数百万のヒトデが溶ける、北米西海岸

ここ1年半の間に、北米西海岸の広い範囲で数百万匹のヒトデが死に、海底が白い屍に覆われるという事態が起こっている。
 11月17日付けで「Proceedings of the National Academy of Sciences」誌に掲載された報告書によると、大量死の原因はパルボウイルス科のウイルスであるという。
 ヒトデは海の生態系にとって無くてはならない存在だ。ヒトデがいなくなると、ムラサキガイが異常繁殖し、藻類やイソギンチャクなどの海洋生物が激減する恐れがある。
「隔離することもできなければ、ヒトデを効率よく取り出して、ワクチンを打つこともできない」と、ニューヨーク州イサカにあるコーネル大学の海洋生態学者ドゥルー・ハーベル(Drew Harvell)氏は述べる。研究者らは、病気の流行が治まった後、個体数が復活することを強く願っている。
◆溶けるヒトデ
 このウイルスに感染すると、ヒトデは弱り、細菌に感染しやすくなると、コーネル大学の微生物学者で筆頭著者のイアン・ヒューソン(Ian Hewson)氏は語る。
 感染から約8~17日後、白い病斑が現れて、ヒトデは動かなくなる。時には腕だけが自然と引きちぎれて、どこかへ行ってしまうそうだ。最終的には白いどろどろの塊と化して、ヒトデは消える。
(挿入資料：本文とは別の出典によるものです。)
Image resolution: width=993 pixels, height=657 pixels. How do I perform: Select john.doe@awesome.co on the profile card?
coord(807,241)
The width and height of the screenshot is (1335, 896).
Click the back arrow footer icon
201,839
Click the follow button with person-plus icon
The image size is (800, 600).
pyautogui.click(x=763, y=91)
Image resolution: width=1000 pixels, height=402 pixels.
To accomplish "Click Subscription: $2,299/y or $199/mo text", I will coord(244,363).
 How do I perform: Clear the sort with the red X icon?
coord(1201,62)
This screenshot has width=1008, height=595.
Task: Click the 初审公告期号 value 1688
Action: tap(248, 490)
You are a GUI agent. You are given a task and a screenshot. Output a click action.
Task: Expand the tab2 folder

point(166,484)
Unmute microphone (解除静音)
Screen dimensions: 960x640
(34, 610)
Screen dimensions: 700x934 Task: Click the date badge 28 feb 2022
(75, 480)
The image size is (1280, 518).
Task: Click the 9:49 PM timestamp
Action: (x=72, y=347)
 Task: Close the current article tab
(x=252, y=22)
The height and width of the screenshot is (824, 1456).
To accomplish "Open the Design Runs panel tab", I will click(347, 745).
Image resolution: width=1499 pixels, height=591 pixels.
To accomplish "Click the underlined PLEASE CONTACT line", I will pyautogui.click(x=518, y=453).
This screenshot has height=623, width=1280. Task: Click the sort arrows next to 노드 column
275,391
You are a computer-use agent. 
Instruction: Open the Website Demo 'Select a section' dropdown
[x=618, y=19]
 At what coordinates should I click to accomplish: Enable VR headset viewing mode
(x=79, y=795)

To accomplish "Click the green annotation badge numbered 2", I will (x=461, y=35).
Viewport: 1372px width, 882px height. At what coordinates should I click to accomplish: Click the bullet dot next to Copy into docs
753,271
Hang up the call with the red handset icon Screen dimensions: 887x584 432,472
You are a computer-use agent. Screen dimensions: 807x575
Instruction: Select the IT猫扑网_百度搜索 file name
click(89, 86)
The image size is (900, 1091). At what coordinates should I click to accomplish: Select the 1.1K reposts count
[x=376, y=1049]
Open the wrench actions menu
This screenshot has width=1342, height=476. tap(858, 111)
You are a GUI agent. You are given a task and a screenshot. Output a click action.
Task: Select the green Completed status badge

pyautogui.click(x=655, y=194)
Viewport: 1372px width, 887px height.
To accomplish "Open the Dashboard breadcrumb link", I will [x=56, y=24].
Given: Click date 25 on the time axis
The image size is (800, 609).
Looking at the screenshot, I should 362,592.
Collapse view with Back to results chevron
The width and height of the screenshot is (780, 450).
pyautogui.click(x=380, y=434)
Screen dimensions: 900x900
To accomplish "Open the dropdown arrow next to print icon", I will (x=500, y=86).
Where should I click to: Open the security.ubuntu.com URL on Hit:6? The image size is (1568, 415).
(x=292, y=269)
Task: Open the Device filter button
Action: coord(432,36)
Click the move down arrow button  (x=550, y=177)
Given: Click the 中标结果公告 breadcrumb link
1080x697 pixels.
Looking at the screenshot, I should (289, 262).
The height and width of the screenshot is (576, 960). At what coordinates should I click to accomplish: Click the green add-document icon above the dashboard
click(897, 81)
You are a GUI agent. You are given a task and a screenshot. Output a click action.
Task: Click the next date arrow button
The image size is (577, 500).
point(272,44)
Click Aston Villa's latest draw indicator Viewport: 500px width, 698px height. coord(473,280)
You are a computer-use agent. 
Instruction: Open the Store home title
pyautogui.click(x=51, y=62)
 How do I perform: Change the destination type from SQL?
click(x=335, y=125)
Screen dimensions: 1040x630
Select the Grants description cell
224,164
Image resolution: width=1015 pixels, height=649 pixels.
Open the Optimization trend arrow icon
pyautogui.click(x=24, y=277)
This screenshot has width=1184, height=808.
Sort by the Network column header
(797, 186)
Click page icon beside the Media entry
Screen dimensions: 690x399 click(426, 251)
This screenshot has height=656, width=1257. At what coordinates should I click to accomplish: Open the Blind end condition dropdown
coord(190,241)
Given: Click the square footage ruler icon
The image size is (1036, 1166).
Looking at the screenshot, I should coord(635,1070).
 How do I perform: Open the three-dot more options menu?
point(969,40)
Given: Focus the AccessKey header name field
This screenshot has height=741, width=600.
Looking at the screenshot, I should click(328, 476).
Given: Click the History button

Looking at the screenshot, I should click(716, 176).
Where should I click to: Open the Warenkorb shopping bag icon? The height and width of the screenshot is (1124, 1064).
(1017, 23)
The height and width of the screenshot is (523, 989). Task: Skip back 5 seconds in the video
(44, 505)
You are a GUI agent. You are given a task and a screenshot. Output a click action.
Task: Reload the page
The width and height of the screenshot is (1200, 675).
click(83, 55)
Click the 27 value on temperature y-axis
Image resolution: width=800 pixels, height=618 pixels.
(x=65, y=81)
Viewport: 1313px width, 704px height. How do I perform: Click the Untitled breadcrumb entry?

 病気にかかった海洋生物からビブリオ属のバクテリアが多く検出されるとハーベル氏は説明する。ヒトデが溶ける現象に、このバクテリアが関係している可能性はあるが、今のところ確証はない。
 また、ヒトデに関連したデンソウイルスも多く確認されており、溶ける要因の1つと推測される。
 1940年代の博物館の標本はデンソウイルスの陽性反応を示しており、通常は海底の堆積物や海水に潜み、ウニやナマコといったヒトデの類縁からも検出されている。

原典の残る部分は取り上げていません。